Don’t get me wrong. I love Australia and the outdoor lifestyle, I love my family and my friends, I just didn’t ever love the day-to-day grind we fall into or the fact that people worry about the little things and forget to make time to have a bit of fun, to live in the moment – dare I say, noone knows when it may be the last.
By the way, I felt guilty too. Guilty toward all the people I knew were in Australia looking forward to my return. I did want to spend time with them, I just wanted them to come to me in a different location so I could share some of my excitement and experiences with them. Selfish? Maybe, but it was with good intent.

Sad face-leaving Bangkok
Well, as I said about endings…new beginnings. I put myself on the plane and arrived in Australia with my mind set on what I was doing next. I don’t tend to think in terms of “I might do…,” I tend to think and say out loud, “I’m doing …” That often prompts people to suggest I may be disappointed if things don’t turn out but I laugh at the thought because the way I see it, if I’ve said it, I’ll do it.
I guess my thoughts on being positive are another story for me to tell but let’s just say I think Pollyanna had the right idea in finding a positive side to everything.

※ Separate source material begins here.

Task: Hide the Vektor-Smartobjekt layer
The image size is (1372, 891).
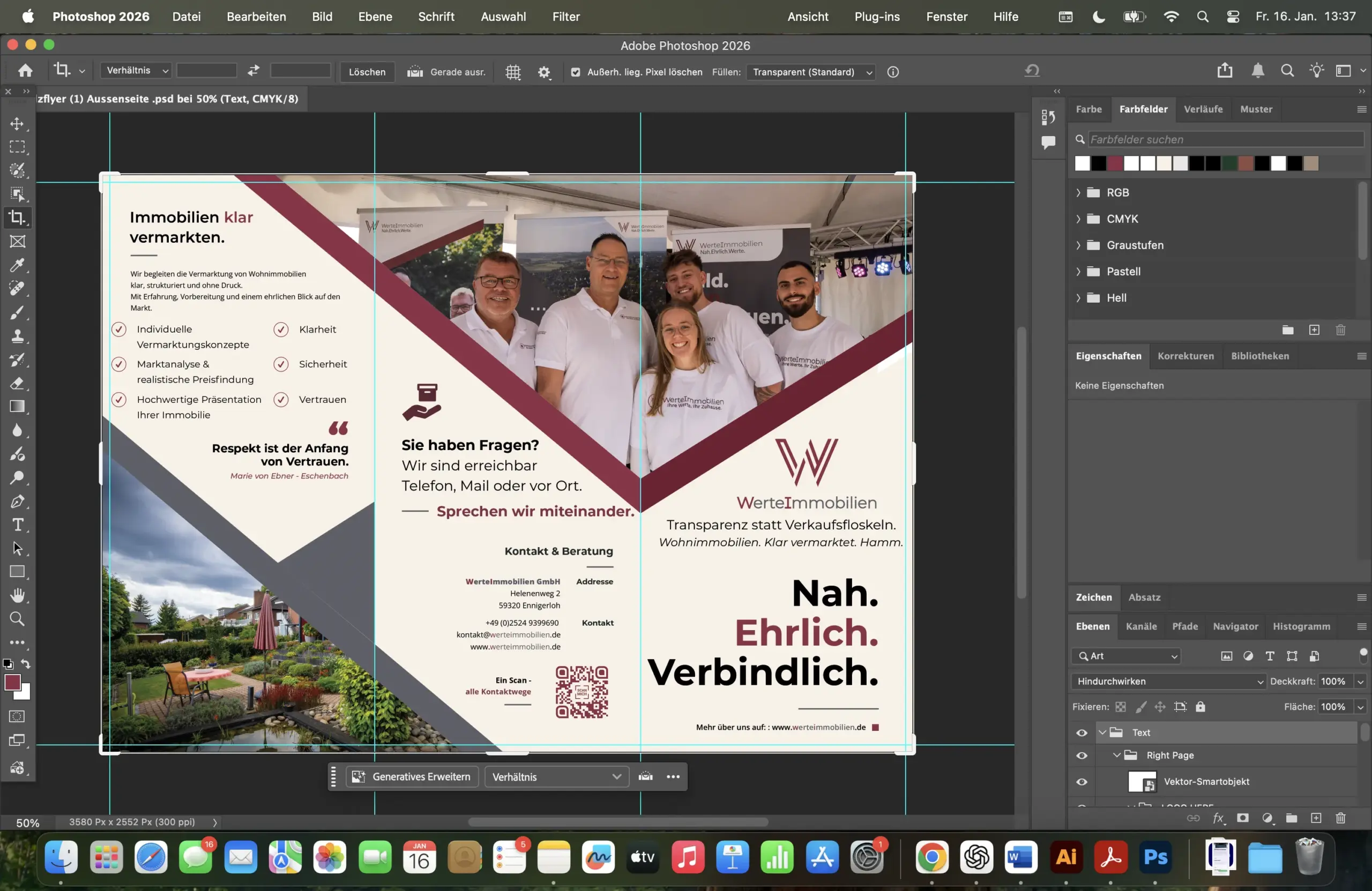Action: [x=1082, y=782]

So, my new beginning? It’s underway and almost on schedule – my schedule so actually yes, it’s on schedule. I stepped off the plane and said I was staying to work a few months, catch up with everyone then return to the UK by Christmas.

Enjoying the Aussie lifestyle
It took a few weeks longer to find temp work and the rates aren’t as good as they once were (apparently due to the global financial crisis) so I won’t be in the UK for Christmas. The Pollyanna side to that is, I’ll now spend Christmas and New Year with family and friends plus maybe miss the worst of the UK winter by returning in February. You see, it is easy to find a bright side.
FYI: definition of Pollyanna
(source: http://dictionary.reference.com/browse/Pollyanna )
Noun – an excessively or blindly optimistic person.
Adjective – Also, Pollyannaish, unreasonably or illogically optimistic: some Pollyanna notions about world peace.
Origin: from the name of the child heroine created by Eleanor Porter (1868-1920), American writer
So true Carol, once you’ve said it you’re halfway committed (that’s how I see it anyway!!) And a bit of the Pollyanna attitude never hurts; life always looks better with a rosé tint
photos are great, look forward to the next post.
Skye
Hey thanks Skye – the other “bonus” to committing out loud is that if you don’t follow through, there’s usually someone around to remind you! A sure motivator.